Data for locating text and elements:

:::

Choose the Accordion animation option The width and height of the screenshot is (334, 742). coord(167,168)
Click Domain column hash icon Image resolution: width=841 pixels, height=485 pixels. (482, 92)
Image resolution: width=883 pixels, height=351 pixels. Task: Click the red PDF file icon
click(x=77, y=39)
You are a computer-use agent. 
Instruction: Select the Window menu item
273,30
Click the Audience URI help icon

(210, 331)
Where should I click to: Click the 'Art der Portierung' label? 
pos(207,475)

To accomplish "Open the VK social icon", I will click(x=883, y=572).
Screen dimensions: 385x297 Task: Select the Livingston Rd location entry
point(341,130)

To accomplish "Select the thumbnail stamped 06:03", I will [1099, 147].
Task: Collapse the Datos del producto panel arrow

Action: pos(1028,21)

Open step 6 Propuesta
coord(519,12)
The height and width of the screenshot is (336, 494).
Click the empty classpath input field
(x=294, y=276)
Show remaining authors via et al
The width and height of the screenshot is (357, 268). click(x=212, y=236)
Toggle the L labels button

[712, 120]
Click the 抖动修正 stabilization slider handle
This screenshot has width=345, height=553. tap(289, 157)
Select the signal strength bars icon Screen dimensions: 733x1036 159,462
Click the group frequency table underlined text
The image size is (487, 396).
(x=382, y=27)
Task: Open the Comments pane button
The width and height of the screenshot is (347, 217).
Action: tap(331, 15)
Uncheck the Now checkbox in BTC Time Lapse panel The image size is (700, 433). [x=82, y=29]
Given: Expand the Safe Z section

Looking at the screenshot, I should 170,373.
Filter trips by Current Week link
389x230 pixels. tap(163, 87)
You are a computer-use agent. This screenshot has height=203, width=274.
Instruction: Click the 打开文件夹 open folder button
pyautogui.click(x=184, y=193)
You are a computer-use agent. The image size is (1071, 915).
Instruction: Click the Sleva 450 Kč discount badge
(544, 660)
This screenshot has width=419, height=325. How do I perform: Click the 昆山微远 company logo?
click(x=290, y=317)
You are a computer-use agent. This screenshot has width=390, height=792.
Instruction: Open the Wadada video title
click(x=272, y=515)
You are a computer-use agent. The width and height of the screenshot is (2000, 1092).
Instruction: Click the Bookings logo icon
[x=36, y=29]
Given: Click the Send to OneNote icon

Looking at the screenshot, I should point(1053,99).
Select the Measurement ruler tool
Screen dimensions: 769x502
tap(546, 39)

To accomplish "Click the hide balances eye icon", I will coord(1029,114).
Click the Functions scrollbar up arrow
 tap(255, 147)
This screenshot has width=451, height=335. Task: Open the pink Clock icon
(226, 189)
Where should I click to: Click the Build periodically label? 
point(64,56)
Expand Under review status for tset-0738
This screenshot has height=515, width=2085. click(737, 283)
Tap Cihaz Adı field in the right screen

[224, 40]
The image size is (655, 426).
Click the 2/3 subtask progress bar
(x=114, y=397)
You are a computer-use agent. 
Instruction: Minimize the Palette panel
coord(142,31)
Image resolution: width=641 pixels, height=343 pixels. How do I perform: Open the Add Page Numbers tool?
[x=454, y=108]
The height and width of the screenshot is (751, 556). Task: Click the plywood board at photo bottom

:::

- **Task prompt**
Copy out every line of the data above without changing anything.

- **Solution**
Choose the Accordion animation option The width and height of the screenshot is (334, 742). coord(167,168)
Click Domain column hash icon Image resolution: width=841 pixels, height=485 pixels. (482, 92)
Image resolution: width=883 pixels, height=351 pixels. Task: Click the red PDF file icon
click(x=77, y=39)
You are a computer-use agent. 
Instruction: Select the Window menu item
273,30
Click the Audience URI help icon

(210, 331)
Where should I click to: Click the 'Art der Portierung' label? 
pos(207,475)

To accomplish "Open the VK social icon", I will click(x=883, y=572).
Screen dimensions: 385x297 Task: Select the Livingston Rd location entry
point(341,130)

To accomplish "Select the thumbnail stamped 06:03", I will [1099, 147].
Task: Collapse the Datos del producto panel arrow

Action: pos(1028,21)

Open step 6 Propuesta
coord(519,12)
The height and width of the screenshot is (336, 494).
Click the empty classpath input field
(x=294, y=276)
Show remaining authors via et al
The width and height of the screenshot is (357, 268). click(x=212, y=236)
Toggle the L labels button

[712, 120]
Click the 抖动修正 stabilization slider handle
This screenshot has width=345, height=553. tap(289, 157)
Select the signal strength bars icon Screen dimensions: 733x1036 159,462
Click the group frequency table underlined text
The image size is (487, 396).
(x=382, y=27)
Task: Open the Comments pane button
The width and height of the screenshot is (347, 217).
Action: tap(331, 15)
Uncheck the Now checkbox in BTC Time Lapse panel The image size is (700, 433). [x=82, y=29]
Given: Expand the Safe Z section

Looking at the screenshot, I should 170,373.
Filter trips by Current Week link
389x230 pixels. tap(163, 87)
You are a computer-use agent. This screenshot has height=203, width=274.
Instruction: Click the 打开文件夹 open folder button
pyautogui.click(x=184, y=193)
You are a computer-use agent. The image size is (1071, 915).
Instruction: Click the Sleva 450 Kč discount badge
(544, 660)
This screenshot has width=419, height=325. How do I perform: Click the 昆山微远 company logo?
click(x=290, y=317)
You are a computer-use agent. This screenshot has width=390, height=792.
Instruction: Open the Wadada video title
click(x=272, y=515)
You are a computer-use agent. The width and height of the screenshot is (2000, 1092).
Instruction: Click the Bookings logo icon
[x=36, y=29]
Given: Click the Send to OneNote icon

Looking at the screenshot, I should point(1053,99).
Select the Measurement ruler tool
Screen dimensions: 769x502
tap(546, 39)

To accomplish "Click the hide balances eye icon", I will coord(1029,114).
Click the Functions scrollbar up arrow
 tap(255, 147)
This screenshot has width=451, height=335. Task: Open the pink Clock icon
(226, 189)
Where should I click to: Click the Build periodically label? 
point(64,56)
Expand Under review status for tset-0738
This screenshot has height=515, width=2085. click(737, 283)
Tap Cihaz Adı field in the right screen

[224, 40]
The image size is (655, 426).
Click the 2/3 subtask progress bar
(x=114, y=397)
You are a computer-use agent. 
Instruction: Minimize the Palette panel
coord(142,31)
Image resolution: width=641 pixels, height=343 pixels. How do I perform: Open the Add Page Numbers tool?
[x=454, y=108]
The height and width of the screenshot is (751, 556). Task: Click the plywood board at photo bottom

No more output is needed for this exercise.